İmanın kabul olunması hazır ve gözle görülende değil, gayb ve gelecekle ilgili
olmasında, âşikâre değil delilli olmasında ve gelecek için bir hayır kazanmağa
imkan bulunacak kadar önce bulunmasındadır. Olacak olmaya başladıktan sonra
inanmakta fayda yoktur. Olacağa, olmadan önce inanmalı ki, zararından kurtulmak
için işe yarayacak hazırlıkta bulunulabilsin. Mesela "Bir gün gelecek ki,
inkârcıların, yalancıların, kötülerin, suçlu günahkârların cezası verilecek;
bir gün gelecek ki, alım satım olmayacak, dostluk, şefaat yapılmayacak, kimse
kimseden bir iyilik görmeyecek" denildiği zaman, "Öyle şey mi olur,
hele bakalım, o gün gelsin de çaresine bakarız" deyip de inanmayan, inanıp
da öyle bir güne yarar bir iyilik kazanmayan kimseler, o günün geldiğini görüp,
içine düştükleri zaman, ister istemez inanırlarsa da, o gün bu imandan
kendileri için hiçbir fayda olmaz, iş işten geçmiş bulunur. Kısaca, Yüce
Allah'ın iki türlü "âyetleri" vardır. Bir kısmı gelecekteki olayları
yokluklarında, yani gerçekleşmeden önce haber verip bildiren âyetler ve
delillerdir ki, sonunda faydası olacak iman, bu âyetleri onaylayıp inanmaktır.

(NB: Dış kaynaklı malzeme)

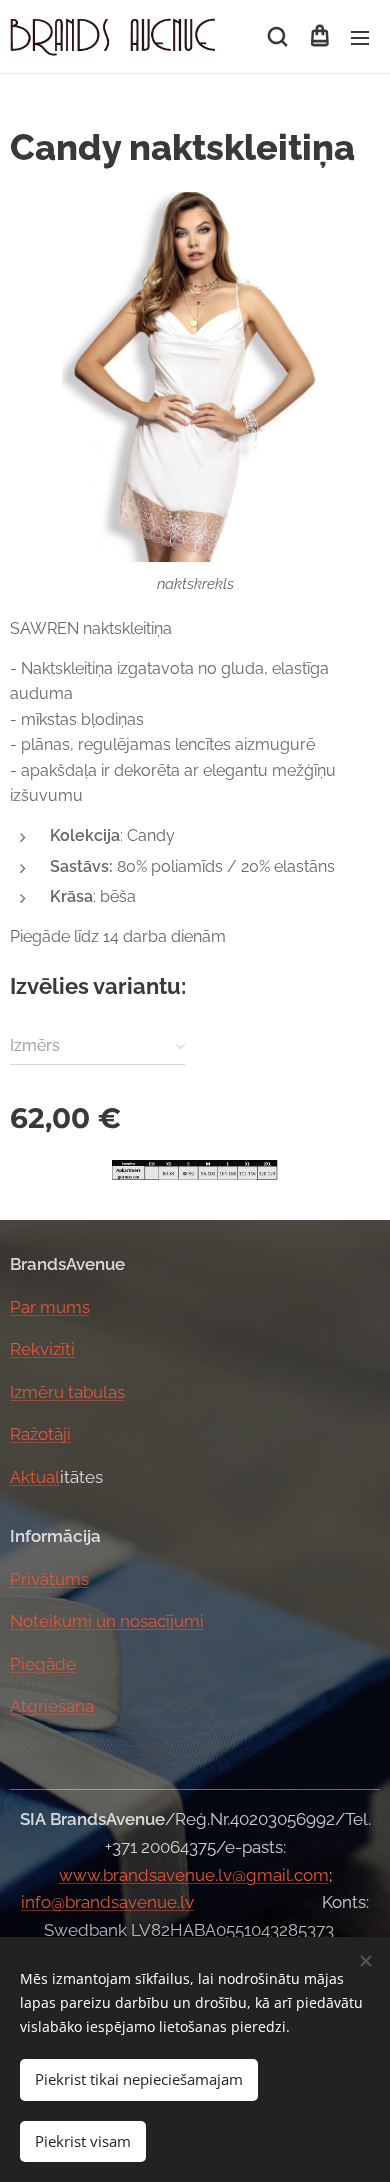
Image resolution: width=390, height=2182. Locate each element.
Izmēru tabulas (67, 1392)
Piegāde (43, 1664)
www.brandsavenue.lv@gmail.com (194, 1875)
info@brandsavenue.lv (107, 1902)
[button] (277, 37)
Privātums (49, 1579)
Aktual (35, 1477)
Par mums (50, 1307)
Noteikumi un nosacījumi (107, 1621)
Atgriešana (52, 1706)
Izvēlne (360, 37)
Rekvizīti (42, 1349)
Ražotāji (40, 1434)
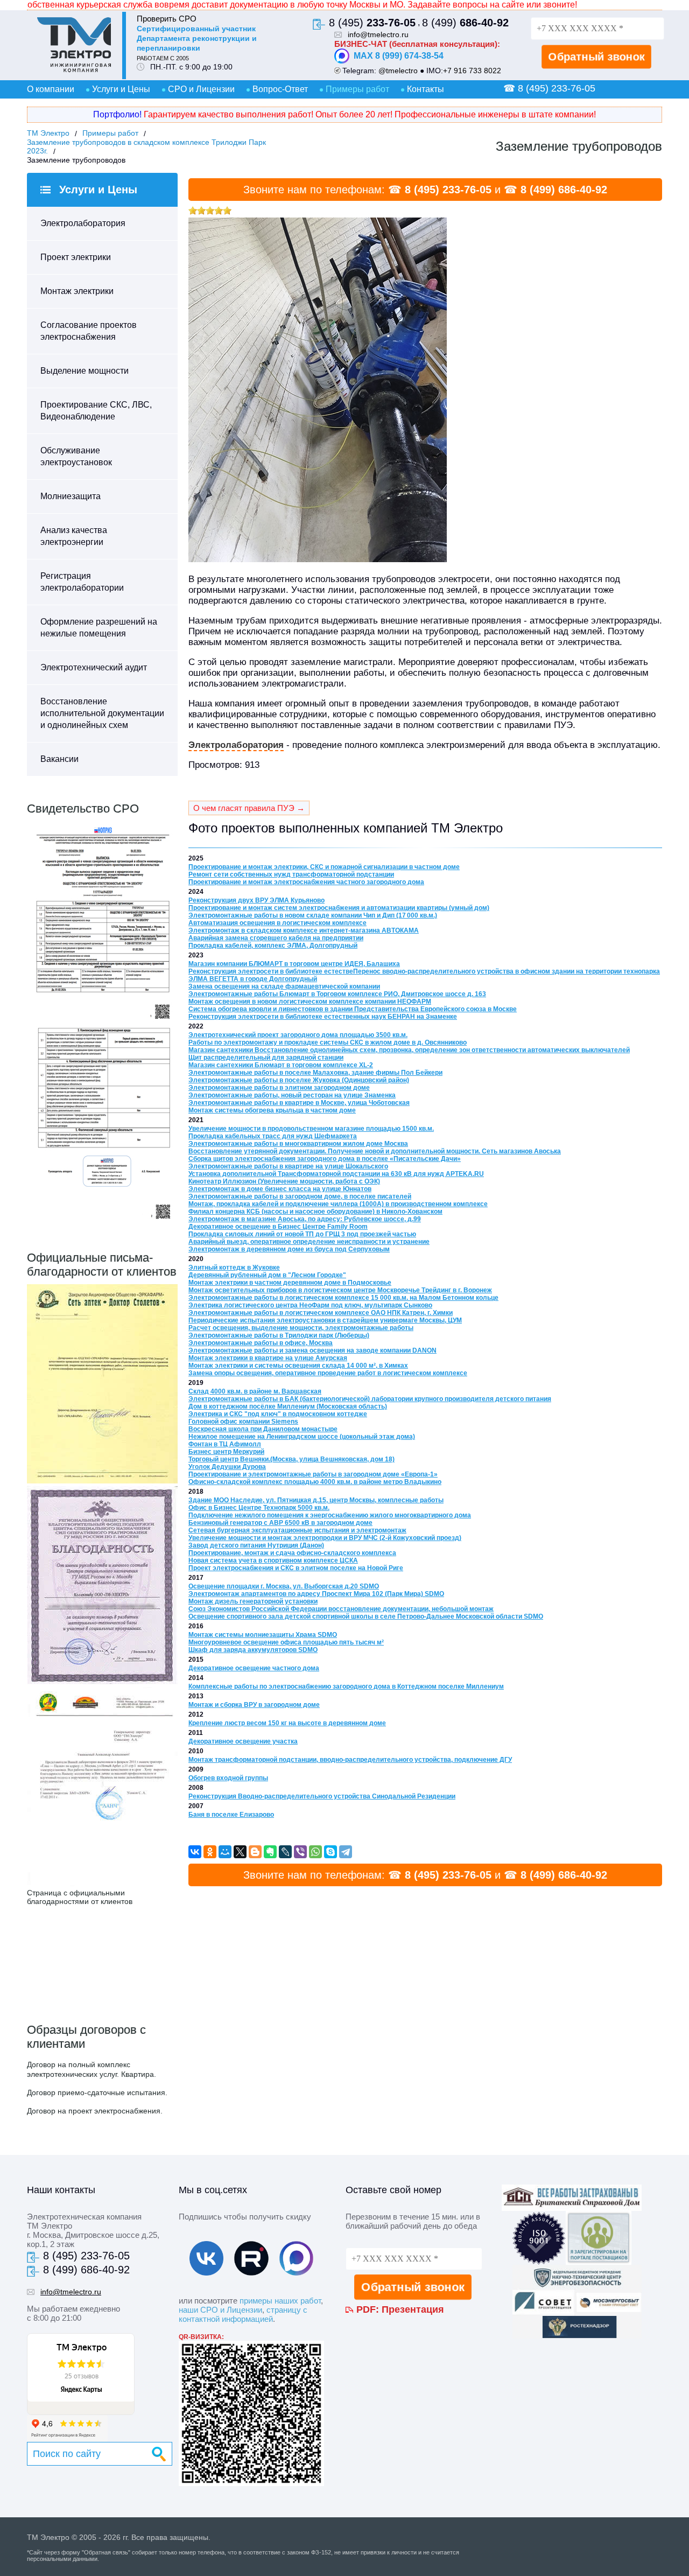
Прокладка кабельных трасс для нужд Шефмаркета (272, 1136)
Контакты (425, 89)
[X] (240, 1851)
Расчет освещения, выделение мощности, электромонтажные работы (300, 1328)
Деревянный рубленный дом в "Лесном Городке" (267, 1275)
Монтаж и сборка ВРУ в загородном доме (254, 1705)
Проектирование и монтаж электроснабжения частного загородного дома (306, 882)
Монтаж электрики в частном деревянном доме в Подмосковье (289, 1282)
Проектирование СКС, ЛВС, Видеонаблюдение (96, 410)
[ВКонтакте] (194, 1851)
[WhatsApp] (315, 1851)
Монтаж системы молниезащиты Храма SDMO (262, 1635)
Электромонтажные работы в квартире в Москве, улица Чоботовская (299, 1103)
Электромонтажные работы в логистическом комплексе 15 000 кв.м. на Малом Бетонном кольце (343, 1297)
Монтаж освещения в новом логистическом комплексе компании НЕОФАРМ (309, 1001)
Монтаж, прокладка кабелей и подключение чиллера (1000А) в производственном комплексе (338, 1204)
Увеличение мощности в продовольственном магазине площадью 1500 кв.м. (311, 1128)
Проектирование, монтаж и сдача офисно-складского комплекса (292, 1553)
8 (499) (465, 23)
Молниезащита (70, 496)
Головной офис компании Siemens (243, 1421)
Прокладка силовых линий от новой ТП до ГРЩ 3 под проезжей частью (302, 1234)
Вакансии (59, 759)
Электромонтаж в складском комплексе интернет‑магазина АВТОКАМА (303, 930)
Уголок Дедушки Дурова (227, 1467)
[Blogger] (255, 1851)
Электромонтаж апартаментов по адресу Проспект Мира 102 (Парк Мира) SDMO (316, 1594)
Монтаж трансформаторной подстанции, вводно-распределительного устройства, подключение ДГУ (350, 1759)
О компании (50, 89)
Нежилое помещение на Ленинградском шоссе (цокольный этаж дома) (301, 1436)
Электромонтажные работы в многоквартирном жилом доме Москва (298, 1143)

Ahiret bununla kazanılır. Peygamber, Kitap, ilim bu âyetlerdendir; mümin ve
kâfir farkı bu âyetlere göredir. Yüce Allah'ın diğer bazı âyetleri de vardır
ki, bunlar olayların fiilen gerçekleşmeye başladıklarını ve ilâhî kudretin
halen tecellisini gösterirler ve önceki âyetlerin tercümesi ve tasdikçisi
doğrulayıcısı olurlar. Bunlar gelince hükmünü zorunlu olarak yerine getirir,
inanmama ihtimali kalmaz, fakat inanmanın faydası olmaz. Bundan kurtulursa önce
haberi olup da inanan ve ona göre korunabilenler kurtulurlar. Şimdi, önceki
âyetler türünden olan Kur'ân'ın bu âyeti ve bu bölümü bu şekilde gösteriyor ki,
bu ikinci kısım âyetler de bir gün olup gelecektir. Ve bu gün bu âyetleri
yalanlayan ve halkı doğru yoldan saptıranlar o gün o inanmadıkları olayları
görüp inanacaklar, fakat onlara olmadan önce iman etmeyen veya imanında bir
hayır kazanmayanlara o gün imanları hiçbir fayda sağlamayacaktır. Şu halde
imanlarından kesin olarak yararlanabilecek olanlar o günden önce iman etmiş ve
imanında hayır kazanmış olan, yani iman ile ameli salihi toplamış
bulunanlardır. Bununla beraber, önce iman etmiş, fakat bir hayır kazanmamış
olanlar, aynı şekilde sonraki imanın da olsun bir hayır kazanmaya imkan bulmuş
olanların imanlarının faydasız kalmayacağı da anlaşılıyor, Çünkü cümlesi
cümlesine atfedilmiştir. Bu şekilde nefyi, imanın öne geçmesi veya imanda hayır
kazanmak, bu ikisine tekrar ile müteallık olarak nefse sıfat olduğundan o gün,
ne imanın öne geçmesi, ne de imanda hayır kazanmak, hiçbirisi bulunmayan
kimseye imanın faydası olmayacağını ifade eder. Şu halde hem imanın öne geçmesi
(önceden iman edilmesi), hem imanda hayır kazanmak, ikisi veyahut en az birisi
bulunan o gün, Mu'tezile'nin dediği gibi imanı fayda etmez denemeyecektir.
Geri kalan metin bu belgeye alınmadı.